12

J’étais persuadé qu’il faudrait au moins le Samu pour m’aider à sortir du lit.

À ma grande surprise, je n’ai découvert au réveil que quelques courbatures, des muscles endoloris et une gentille collection de méchants bleus.

Soit je dispose de facultés régénératrices stupéfiantes, soit ma pommade maison à la bruyère, camomille et sauge est particulièrement efficace (je m’en suis badigeonné de la tête aux pieds cette nuit après la douche).

Ou alors – hypothèse la moins séduisante – je suis une chochotte et j’ai exagéré mes tourments d’hier soir.

Pour mon confort psychologique, c’est l’explication de la pommade que j’ai choisie.

Je suis repassé tout à l’heure à l’endroit où j’ai emprunté le scooter du jeune coq. Je l’ai laissé sur le trottoir, devant le muret où se pâmait son admiratrice, avec un billet de dix euros coincé sous la selle. Pour l’essence.

Et puis j’ai pris le métro.

Ma sacoche, nettoyée et pleine à nouveau des mille choses utiles à un sorcier en proie à la malédiction de Murphy (un édit, je le rappelle, qui définit la Loi de l’emmerdement maximum), pend de façon rassurante sur ma hanche.

Les mains enfoncées dans les poches de ma veste noire qui exhibe des râpures comme autant de blessures de guerre, j’avance, déterminé, une lueur impitoyable dans le regard.
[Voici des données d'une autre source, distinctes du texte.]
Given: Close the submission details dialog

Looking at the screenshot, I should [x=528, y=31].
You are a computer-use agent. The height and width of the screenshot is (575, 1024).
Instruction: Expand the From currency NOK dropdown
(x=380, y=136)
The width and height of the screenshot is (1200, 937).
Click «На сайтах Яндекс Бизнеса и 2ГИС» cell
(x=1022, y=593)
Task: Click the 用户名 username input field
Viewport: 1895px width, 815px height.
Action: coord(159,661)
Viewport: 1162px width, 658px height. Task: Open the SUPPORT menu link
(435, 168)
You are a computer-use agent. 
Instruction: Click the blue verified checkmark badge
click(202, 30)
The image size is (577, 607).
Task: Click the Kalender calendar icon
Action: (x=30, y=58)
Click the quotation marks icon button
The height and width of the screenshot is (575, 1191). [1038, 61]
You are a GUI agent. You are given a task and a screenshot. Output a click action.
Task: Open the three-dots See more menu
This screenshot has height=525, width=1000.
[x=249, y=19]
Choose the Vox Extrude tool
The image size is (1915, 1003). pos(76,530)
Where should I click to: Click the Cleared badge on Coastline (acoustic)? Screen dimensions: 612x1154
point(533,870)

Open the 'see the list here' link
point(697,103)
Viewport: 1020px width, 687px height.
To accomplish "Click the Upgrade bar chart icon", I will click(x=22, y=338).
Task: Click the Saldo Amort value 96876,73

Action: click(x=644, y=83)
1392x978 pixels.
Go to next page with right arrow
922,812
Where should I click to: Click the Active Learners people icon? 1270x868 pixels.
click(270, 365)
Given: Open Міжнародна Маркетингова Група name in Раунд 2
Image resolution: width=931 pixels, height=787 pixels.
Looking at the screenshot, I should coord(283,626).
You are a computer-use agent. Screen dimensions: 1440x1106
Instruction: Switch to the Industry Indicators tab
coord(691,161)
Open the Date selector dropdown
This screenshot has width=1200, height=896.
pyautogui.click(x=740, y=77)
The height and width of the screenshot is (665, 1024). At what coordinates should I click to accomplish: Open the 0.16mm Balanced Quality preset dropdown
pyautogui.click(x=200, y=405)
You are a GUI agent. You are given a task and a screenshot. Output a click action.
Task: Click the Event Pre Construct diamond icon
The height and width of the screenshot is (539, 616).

Sept, neuf, onze. Treize rue du Horla. J’ouvre la porte de l’immeuble d’un coup de pied rageur.

– Vous êtes fou ? Vous m’avez presque fait tomber !

Je me précipite pour soutenir Mme Deglu.

– Je suis désolé, je ne vous avais pas vue.

Mme Deglu est la présidente de l’Amicale des joueuses de bingo. Une personnalité, à l’échelle du bâtiment en tout cas. Une vieille peau, aurait dit Jean-Lu. Un dragon, aurait ajouté Romu. Je crois que même Walter l’évite.

– C’est une tentative d’assassinat !

– Allons, madame Deglu, je dis en la conduisant dehors par le bras. Je vous le répète, c’est tout à fait accidentel.

— Accidentel ou pas, ce n’est pas une façon d’ouvrir les portes. Le directeur de votre centre de rééducation pour jeunes voyous va en entendre parler, croyez-moi !

– J’en suis sûr, madame Deglu, je soupire en l’abandonnant sur le trottoir.

Où j’en étais, déjà ? Ah oui : une lueur impitoyable dans le regard.

Devant la porte du local, je laisse tomber mes manières de cow-boy et je me contente de frapper poliment. Je ne sais pas comment les sorts puissants apposés sur le seuil auraient répondu à un coup de pied, même parfaitement légitime.

Clic. Je pousse la porte.

Premier obstacle : mademoiselle Rose. J’hésite à me mettre à quatre pattes pour passer discrètement devant son bureau. Mais en émettant l’hypothèse (probable) qu’elle m’entende malgré tout, elle me trouverait à genoux et ce serait embarrassant.

J’opte pour un passage rapide, une course en direction de l’ascenseur.

Deuxième obstacle : l’ascenseur lui-même. Par chance il est déjà à l’étage, sous le seau et le balai, au fond du placard. Je me rue à l’intérieur. Mademoiselle Rose, pour une raison ou une autre, n’a pas bloqué le mécanisme, ce qu’elle peut faire depuis son bureau. J’en profite et glisse entre les murs jusque dans les entrailles de l’immeuble.

Troisième obstacle : pas de troisième obstacle. Le Sphinx se trouve quelque part dans l’armurerie, prêt à subir les foudres de mon juste courroux.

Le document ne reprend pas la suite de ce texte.